NEW YORK, May 2, 2026, 15:01 (EDT)
- Morgan Stanley bumped its price target on Arista Networks to $180, up from $165, just before the company’s May 5 results.
- Wall Street is looking for Arista to deliver first-quarter revenue in the area of $2.62 billion, with adjusted earnings pegged at 81 cents per share.
- Arista’s lofty valuation and margin goals now hinge on one key thing: sustained AI data-center demand, at least for the foreseeable future.
Meta Marshall at Morgan Stanley bumped up the price target on Arista Networks Inc. to $180 from $165 while sticking with an Overweight call, noting chatter around the name has “started to pick up” ahead of next week’s earnings. Arista shares slipped a cent to end Friday at $172.70, after reaching $177.14 earlier in the session. TipRanks
Timing is key here. Arista is set to post Q1 numbers after the U.S. market wraps up on Tuesday, May 5. For investors, that’s the next checkpoint to see if AI data-center demand is still translating into spending on the network layer—the switches, optics, and software that connect chips, servers, and storage.

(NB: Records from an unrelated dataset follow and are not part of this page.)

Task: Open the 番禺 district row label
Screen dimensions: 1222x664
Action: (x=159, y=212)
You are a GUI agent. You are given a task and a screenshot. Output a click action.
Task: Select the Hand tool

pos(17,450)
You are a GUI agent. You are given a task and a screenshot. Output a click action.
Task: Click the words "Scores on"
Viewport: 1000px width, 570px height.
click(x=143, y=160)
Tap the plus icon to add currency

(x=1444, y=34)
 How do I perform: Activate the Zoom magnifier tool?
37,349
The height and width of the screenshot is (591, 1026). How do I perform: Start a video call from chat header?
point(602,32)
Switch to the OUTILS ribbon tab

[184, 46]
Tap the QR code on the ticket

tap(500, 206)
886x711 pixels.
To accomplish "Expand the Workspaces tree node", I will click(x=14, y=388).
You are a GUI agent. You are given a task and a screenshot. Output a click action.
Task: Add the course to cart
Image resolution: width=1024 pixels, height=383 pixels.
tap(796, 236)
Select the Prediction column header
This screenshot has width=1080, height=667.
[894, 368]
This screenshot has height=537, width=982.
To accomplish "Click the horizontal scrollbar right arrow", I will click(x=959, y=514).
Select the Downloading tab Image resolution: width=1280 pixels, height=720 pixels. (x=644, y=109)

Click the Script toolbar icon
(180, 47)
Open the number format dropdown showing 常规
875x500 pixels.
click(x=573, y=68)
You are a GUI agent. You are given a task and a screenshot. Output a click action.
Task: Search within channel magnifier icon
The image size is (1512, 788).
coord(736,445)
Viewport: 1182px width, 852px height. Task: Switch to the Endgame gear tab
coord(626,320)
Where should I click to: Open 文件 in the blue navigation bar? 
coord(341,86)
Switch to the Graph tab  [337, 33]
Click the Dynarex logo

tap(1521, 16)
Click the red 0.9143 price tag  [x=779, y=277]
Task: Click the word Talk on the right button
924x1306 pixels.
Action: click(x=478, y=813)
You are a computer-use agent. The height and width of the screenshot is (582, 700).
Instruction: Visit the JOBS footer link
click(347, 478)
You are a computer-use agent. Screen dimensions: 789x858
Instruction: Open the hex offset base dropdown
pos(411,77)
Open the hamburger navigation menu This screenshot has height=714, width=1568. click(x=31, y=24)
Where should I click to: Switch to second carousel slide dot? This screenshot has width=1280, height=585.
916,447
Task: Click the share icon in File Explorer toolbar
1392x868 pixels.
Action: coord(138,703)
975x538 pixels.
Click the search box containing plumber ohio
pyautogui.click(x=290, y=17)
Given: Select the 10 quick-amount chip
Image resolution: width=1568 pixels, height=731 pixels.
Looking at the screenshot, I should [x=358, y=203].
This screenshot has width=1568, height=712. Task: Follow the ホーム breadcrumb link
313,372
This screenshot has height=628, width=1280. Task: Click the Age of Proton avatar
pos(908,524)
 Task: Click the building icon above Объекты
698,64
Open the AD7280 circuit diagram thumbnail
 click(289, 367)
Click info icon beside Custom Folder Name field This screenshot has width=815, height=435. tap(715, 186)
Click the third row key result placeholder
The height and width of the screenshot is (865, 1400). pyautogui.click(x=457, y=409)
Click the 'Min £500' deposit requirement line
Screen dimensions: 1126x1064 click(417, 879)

Wall Street is looking for first-quarter revenue of $2.62 billion at Arista, according to the Zacks Consensus Estimate, with adjusted earnings set at 81 cents per share. Back in February, Arista itself forecast revenue to land around $2.6 billion, alongside a non-GAAP gross margin between 62% and 63%, and an operating margin near 46% on a non-GAAP basis. (Non-GAAP figures strip out items like stock-based compensation.)
The hurdle is steep, though hardly unfamiliar. Arista’s fourth-quarter revenue landed at $2.488 billion, a jump of 28.9% versus last year. Non-GAAP net income reached $1.047 billion, or 82 cents per share. CEO Jayshree Ullal said Arista “exceeded both our AI networking and campus expansion goals,” and CFO Chantelle Breithaupt cited “strong operating leverage.” Arista Networks
Management is turning up the pressure for 2026. During the February earnings call, Arista upped its AI networking revenue target to $3.25 billion, a jump from the previous $2.75 billion, and mapped out a 2026 revenue goal of roughly $11.25 billion—a 25% increase. AI networking, in this context, covers the equipment and software connecting AI accelerators, or clusters of chips handling model training and inference.
Forget the headline numbers for a moment—investors will want to dig into product specifics. Back in March, Arista rolled out XPO, a liquid-cooled pluggable optics module pushing 12.8 Tbps. These pluggable optics are essentially swappable modules for zipping data across fiber lines. “A new generation” of optics is needed to keep up with AI’s bandwidth demands, Arista Chief Architect Andreas Bechtolsheim said. Microsoft’s Matthew Mattina pointed to XPO as an “important milestone,” and Sameh Boujelbene at Dell’Oro Group labeled it a “breakthrough for AI data centers.” Arista Networks
Arista is elbowing its way into a packed market. Cisco Systems and Hewlett Packard Enterprise have been battling it out in network equipment for years, while Nvidia is making bigger moves into AI-focused data center networking. According to Zacks, Arista’s push to expand its offerings is giving it more of a fighting chance against Cisco and HPE. Investor’s Business Daily points to Nvidia, Cisco, and HPE’s Juniper arm as key players Arista faces in the AI networking race.
Some of the excitement lately has been linked to spending from big cloud clients, analysts say. Evercore ISI called Google’s Virgo Network—a scale-out AI data-center fabric—both “technically significant” and an “incremental positive” for Arista, pointing out the architecture aligns well with Arista’s products. The firm left its Outperform on the stock unchanged, along with a $200 target price. TipRanks
Much of the optimism is already reflected in the stock. Arista’s consensus first-quarter revenue stands at roughly $2.62 billion, a jump of 30% year over year, according to a recent earnings preview. Still, the preview flagged that shares are expensive, trading at a forward price-to-earnings ratio close to 50, and an enterprise value-to-sales multiple of about 18.5.
There’s a chance AI-driven demand could show up unevenly, or with thinner margins than hoped. Arista has pointed to several risks: concentrated sales tied to just a handful of customers, ongoing supply chain constraints, tariffs, and shifting margins, not to mention reliance on core suppliers. Back in February, the company also highlighted pressure from rising memory and silicon costs, swings in deferred revenue, and the unpredictable pace of customer adoption.
So, Tuesday’s report packs extra significance this time. Eyes are on revenue — does it beat the consensus? Gross margin is expected to land between 62% and 63%. Another question: will management project confidence that large cloud and AI clients are still buying in line with those 2026 goals?